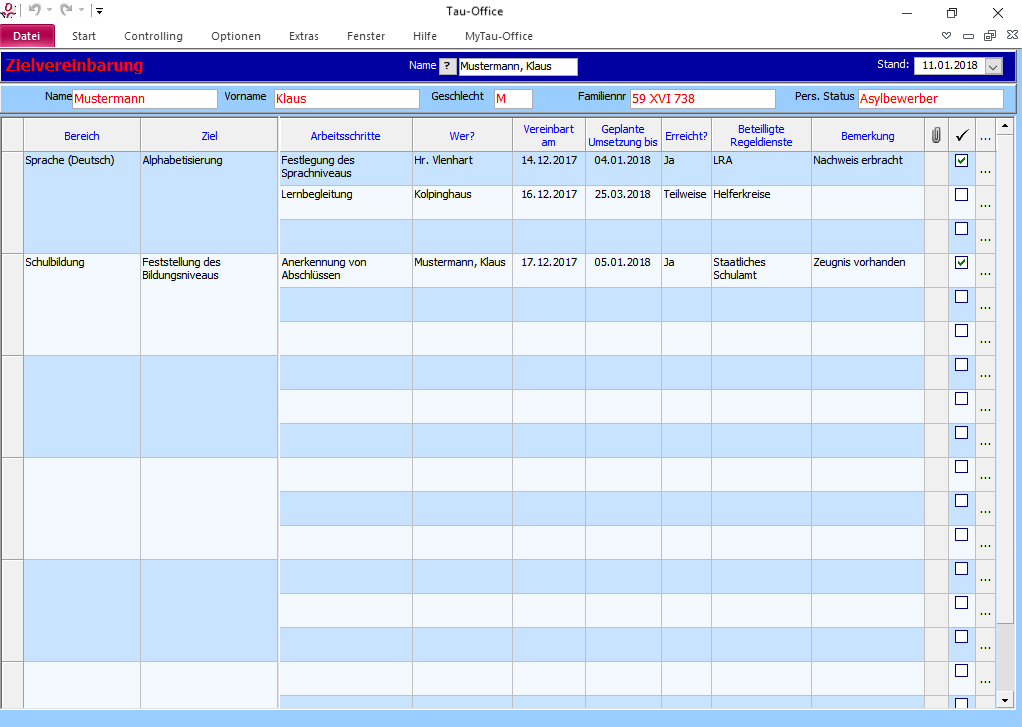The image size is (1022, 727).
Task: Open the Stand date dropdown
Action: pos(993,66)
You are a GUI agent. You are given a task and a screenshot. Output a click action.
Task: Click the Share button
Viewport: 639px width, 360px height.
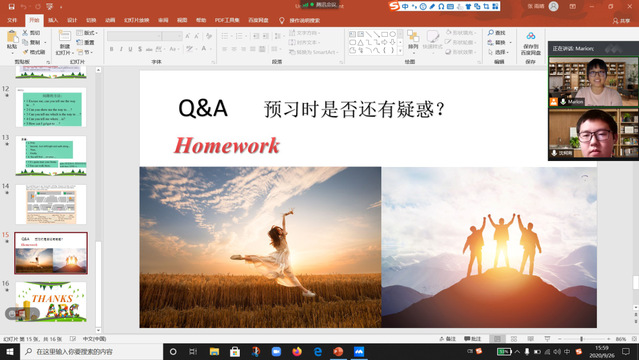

» EXERCISE OBJECTIVE
Write out every line of the rows above word for word, but leave out the pictures.

» FINAL RESULT
The image size is (1022, 727).
Task: Open the Stand date dropdown
Action: pos(993,66)
You are a GUI agent. You are given a task and a screenshot. Output a click action.
Task: Click the Share button
Viewport: 639px width, 360px height.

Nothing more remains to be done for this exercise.